More problematic is the fact that the IMC network is run entirely by volunteers, some of whom are working 60 hour weeks without pay to keep this miraculous media phenomenon on track. "Some people feel the IMCs should remain a volunteer organization. Those people don't tend to be the ones who are working full time on the IMC," Herndon says. There is also the question of how the IMC will sustain itself in the months ahead without a major activist mobilization effort to cover. But Herndon believes that the IMC has already found a niche outside of major events -- as a wire service for news about activism.
Aside from the IMC website and several Internet portals for progressive information (Common Dreams, for example), the only other national daily source of news with a progressive slant is Democracy Now. It is also the most often mentioned example of successful progressive media. "I think Democracy Now is a model of a kind of journalism that inspires and motivates people," Flanders says. Goodman, her co-host Juan Gonzalez, and the show's producers seem to have their fingers firmly on the pulse of the progressive movements.

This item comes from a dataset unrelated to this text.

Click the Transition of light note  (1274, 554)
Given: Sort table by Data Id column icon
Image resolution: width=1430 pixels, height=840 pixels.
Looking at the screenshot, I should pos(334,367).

What is it about Democracy Now that makes it so effective? Although Goodman is one of the harshest critics of corporate media around, she has picked up certain lessons from the mainstream press. The main one is that issues have to be covered regularly and persistently. Otherwise, they don't sink in, Goodman says. She gives the example of her coverage of Leonard Peltier's clemency hearing in November 2000. "Now that Peltier's case is being decided on, we'll talk about it every single day, like mainstream press covers celebrities," Goodman explains. She believes that if the journalist is unabashed, unafraid, determined to uncover the truth, and unwilling to temper the message, and if she covers the issues over and over again, the audience will come. Democracy Now is proof that her philosophy works.
What's next, then, for the national progressive media? Rojas of The Black World Today is pushing for progressives to come together on an Internet radio station that would broadcast programming 24-hours a day. Hazen also believes that progressives should sink their resources into the Internet. But whatever the form of the new national left media institutions, it's clear what their goals need to be.
We must have some progressive media institutions whose charge is to keep our growing cadre of social justice activists informed and inspired to take to the streets to demand change. We must also have progressive media institutions that use mainstream media methods (or spin their stories to the mainstream press) to reach the masses of people who have yet to decide where they stand on the important issues of our time -- not to mention the political and economic elites who hold power in this country.
The audience has a role to play too. Hazen worries that people who read The Nation and listen to Pacifica Radio stations like KPFA believe that the action of consuming progressive media in and of itself constitutes political activism. "As [Ralph] Nader points out, there are powerful stories on the front page of the New York Times; whole issues of Time Magazine devoted to corporate corruption. The corporate establishment yawns. Nothing happens. . . . Articles, ads, stories without campaigns and organizing are futile. They fall into the hole."
Progressive messages -- whether in print or on the Internet or on radio -- are not going to create social change on their own. This means that audience members must go beyond just reading and listening; they must also take action.